- **Short problem**: Rewrite the records from the line with "Viewport: 641px width, 485px" up to and including the line with "[x=312, y=100]", leaving every other number as it is and multiplying each answer coordinate by 0.45, rounded to a whole number with halves rounded up. Leave the pictures out.

- **The records**:
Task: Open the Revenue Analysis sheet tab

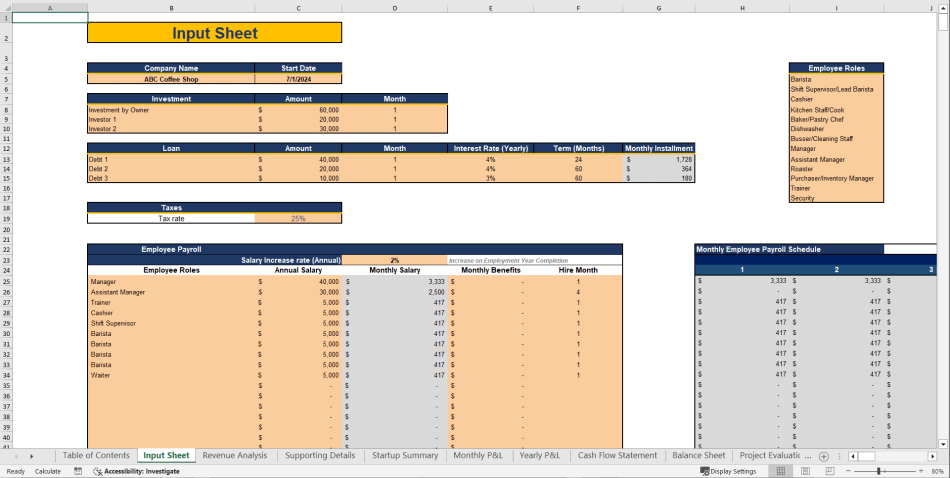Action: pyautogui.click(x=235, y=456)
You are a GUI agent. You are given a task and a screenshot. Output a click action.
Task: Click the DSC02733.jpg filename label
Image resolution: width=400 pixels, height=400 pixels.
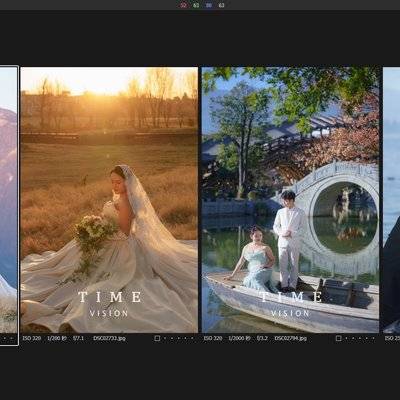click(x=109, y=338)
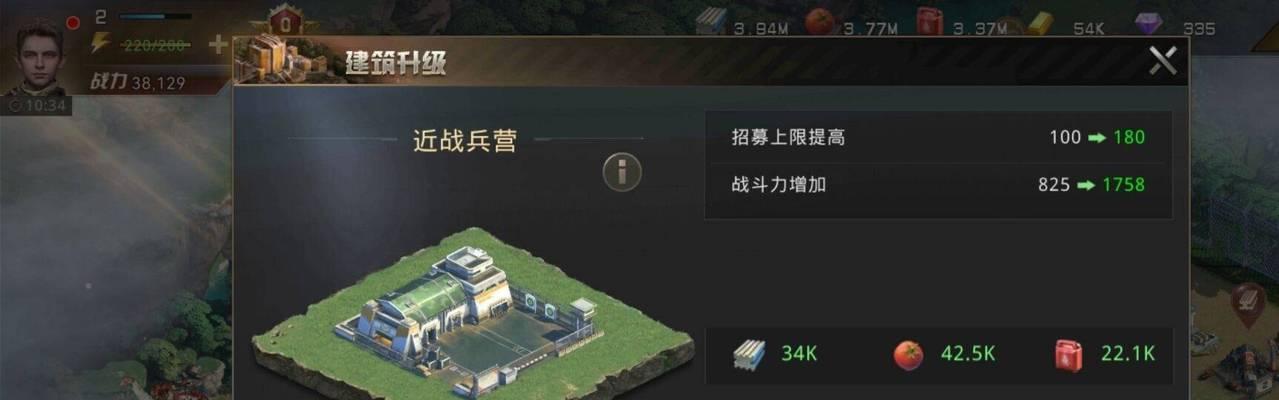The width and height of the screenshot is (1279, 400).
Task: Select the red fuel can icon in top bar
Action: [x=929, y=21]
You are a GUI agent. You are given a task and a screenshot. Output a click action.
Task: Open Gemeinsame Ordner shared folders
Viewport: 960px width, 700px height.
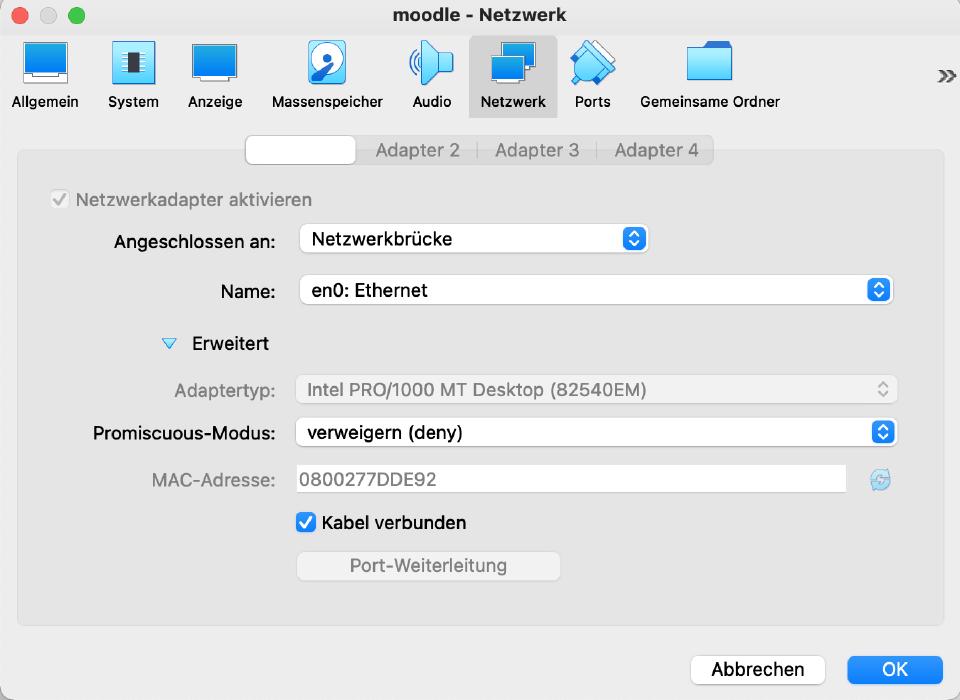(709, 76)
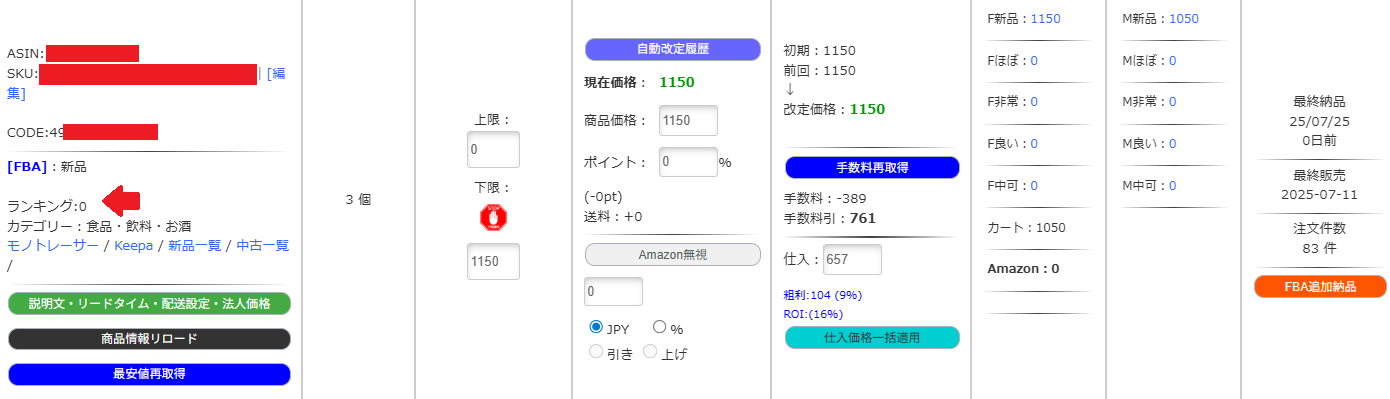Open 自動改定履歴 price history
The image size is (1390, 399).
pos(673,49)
--
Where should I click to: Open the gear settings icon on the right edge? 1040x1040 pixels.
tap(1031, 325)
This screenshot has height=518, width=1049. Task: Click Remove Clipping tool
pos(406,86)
==
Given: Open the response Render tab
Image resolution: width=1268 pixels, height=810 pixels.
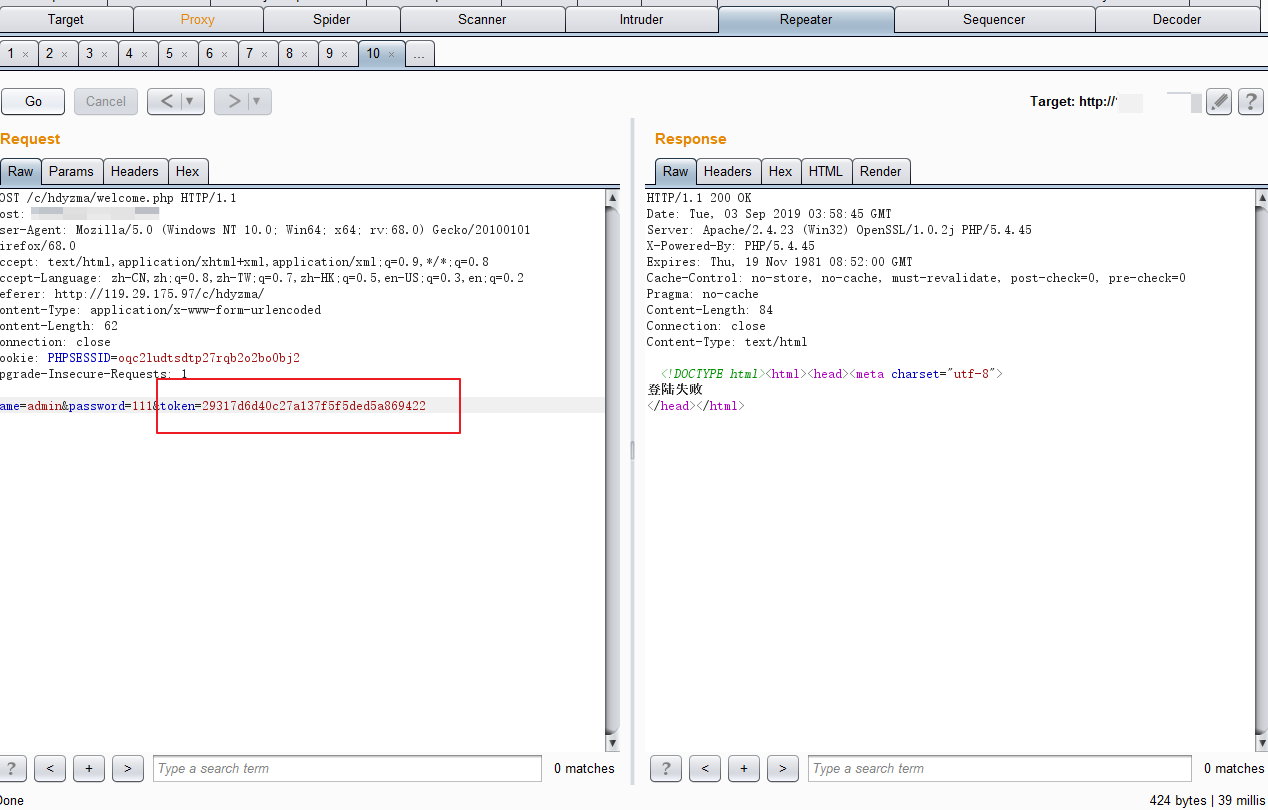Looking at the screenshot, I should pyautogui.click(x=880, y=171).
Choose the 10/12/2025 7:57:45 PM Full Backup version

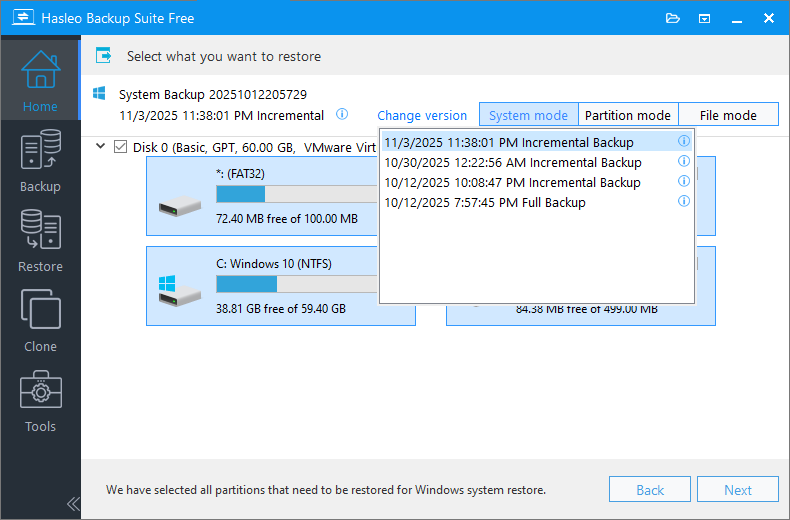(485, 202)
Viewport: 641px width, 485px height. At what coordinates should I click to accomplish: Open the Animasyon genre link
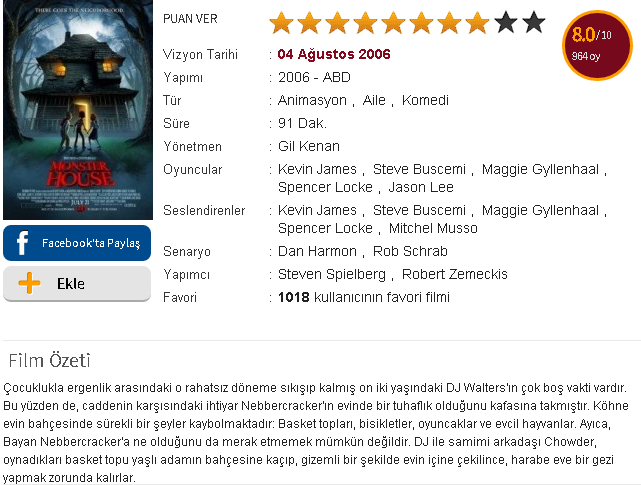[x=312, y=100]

- **Reply to the exercise**:
Viewport: 641px width, 485px height. At what coordinates should I click to accomplish: Open the Animasyon genre link
[x=140, y=45]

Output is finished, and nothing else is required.